I would more like to discuss the principals behind why any business model will or will not work.

For me some of the red flags in this particular deal were
1. Can you afford to sell me a bull... not if, but can you and make a profit at that price. When I am told you can’t afford not to buy a bull from me right away in know that something stinks... as dumb as I am I have half a calve crop every year that are bulls

2. If you continue to decrease inputs you will continue to decrease output, no different than the increase inputs increase output model that has been followed by many... with selection and sort based on inputs how will you stop at optimum?

3. A breeding program based on fire and ice mating would be next to imposable to be predictable without the added time it will take to bring variation down to and find out what is is. We can ague a nauseam about which cattle have more variation but natural law tells me the smaller the gene pool the smaller the variation.

4. What is the purpose of the test the bull go through is the five star bull better then the four star bull genetically? How about monetarily?

5. Why is the size of sort a good thing? You can make the test as hard as you like and brag about the superiority of the few that made it through... But in my experience there are real cost to that sort.

I will stop there for now better get out in this waste deep snow and move some fence, suppose to snow for two more days...

These cows are in the June group and still have their calves on that and the -35 wind chill don’t make for nice pictures defiantly in there working cloths... they find the swath with their front feet and then start to dig, I can just about walk on top of the snow in this pic.
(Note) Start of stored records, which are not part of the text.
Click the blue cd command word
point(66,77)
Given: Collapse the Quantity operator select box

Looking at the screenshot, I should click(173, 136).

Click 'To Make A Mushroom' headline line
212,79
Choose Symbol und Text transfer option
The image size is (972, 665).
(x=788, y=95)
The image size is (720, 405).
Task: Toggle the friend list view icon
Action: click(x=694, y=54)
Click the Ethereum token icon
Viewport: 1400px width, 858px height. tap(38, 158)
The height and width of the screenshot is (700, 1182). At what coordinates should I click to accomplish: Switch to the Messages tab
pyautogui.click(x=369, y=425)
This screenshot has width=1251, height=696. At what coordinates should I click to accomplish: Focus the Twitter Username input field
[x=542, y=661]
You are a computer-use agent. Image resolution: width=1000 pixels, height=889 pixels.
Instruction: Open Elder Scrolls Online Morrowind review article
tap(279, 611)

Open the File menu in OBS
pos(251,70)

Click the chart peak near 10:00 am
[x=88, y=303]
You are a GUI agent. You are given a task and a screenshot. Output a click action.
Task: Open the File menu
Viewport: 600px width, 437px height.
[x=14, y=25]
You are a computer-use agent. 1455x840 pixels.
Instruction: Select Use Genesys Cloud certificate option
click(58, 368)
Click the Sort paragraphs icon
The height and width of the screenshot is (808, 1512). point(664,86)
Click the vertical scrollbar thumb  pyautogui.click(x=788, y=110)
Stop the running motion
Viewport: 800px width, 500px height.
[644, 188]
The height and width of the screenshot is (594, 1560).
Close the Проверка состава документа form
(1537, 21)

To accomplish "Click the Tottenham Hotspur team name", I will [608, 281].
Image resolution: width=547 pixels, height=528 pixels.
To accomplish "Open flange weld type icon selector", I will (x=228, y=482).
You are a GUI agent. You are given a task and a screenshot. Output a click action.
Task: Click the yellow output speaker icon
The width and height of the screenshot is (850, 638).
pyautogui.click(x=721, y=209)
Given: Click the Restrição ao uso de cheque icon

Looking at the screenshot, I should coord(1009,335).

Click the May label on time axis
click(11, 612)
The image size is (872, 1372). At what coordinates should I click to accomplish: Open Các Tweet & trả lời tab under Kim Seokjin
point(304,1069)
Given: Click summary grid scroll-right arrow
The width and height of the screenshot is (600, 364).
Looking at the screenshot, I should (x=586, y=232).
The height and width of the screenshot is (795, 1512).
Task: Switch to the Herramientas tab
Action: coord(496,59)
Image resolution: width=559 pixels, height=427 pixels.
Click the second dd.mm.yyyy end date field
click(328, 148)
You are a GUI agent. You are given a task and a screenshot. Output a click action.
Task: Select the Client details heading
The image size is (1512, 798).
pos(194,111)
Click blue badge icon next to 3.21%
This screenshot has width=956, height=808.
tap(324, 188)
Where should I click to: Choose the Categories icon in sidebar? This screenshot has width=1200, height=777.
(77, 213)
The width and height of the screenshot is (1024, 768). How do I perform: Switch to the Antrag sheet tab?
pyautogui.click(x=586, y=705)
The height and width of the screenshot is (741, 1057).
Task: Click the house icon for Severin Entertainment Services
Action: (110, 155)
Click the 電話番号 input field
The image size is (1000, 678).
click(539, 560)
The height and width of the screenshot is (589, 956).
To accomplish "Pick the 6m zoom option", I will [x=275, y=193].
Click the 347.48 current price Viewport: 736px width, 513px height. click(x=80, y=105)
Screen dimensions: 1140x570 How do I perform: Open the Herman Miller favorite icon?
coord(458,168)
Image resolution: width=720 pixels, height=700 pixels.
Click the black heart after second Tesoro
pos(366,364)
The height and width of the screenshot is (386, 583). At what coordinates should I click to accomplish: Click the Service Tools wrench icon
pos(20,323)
Speaking of home raised bulls’ competing for my dollar, the front cow in the first pic happens to be a 13 year old cow that had this bull two and a half years ago that I had kept for my use, chosen at birth but never did get use as my x- strain bulls answered the above questions better. This picture is taken at my uncles after running with 35hd of heifers... nothing special just a bull and his measurements are all wrong, but he was raised on straight forage Wink and would see use here before a $3000 bull will... He is a half brother to all first calf heifers i posted under Mob Mates on 5barx.



Here is a 15 year old March calving cow...



A bred heifer out of my 18 year old 63 cow...





The pictures have little to do with the conversation Embarassed ... but what the heck I already derailed the topic already once ...I’m on a roll cheers

I got a big kick out of showing your pics at the feed store today to a couple of KY farmers worried about SNOW Smile Is the ability to cope with this feed management scenario, a genetic or learned adaptation?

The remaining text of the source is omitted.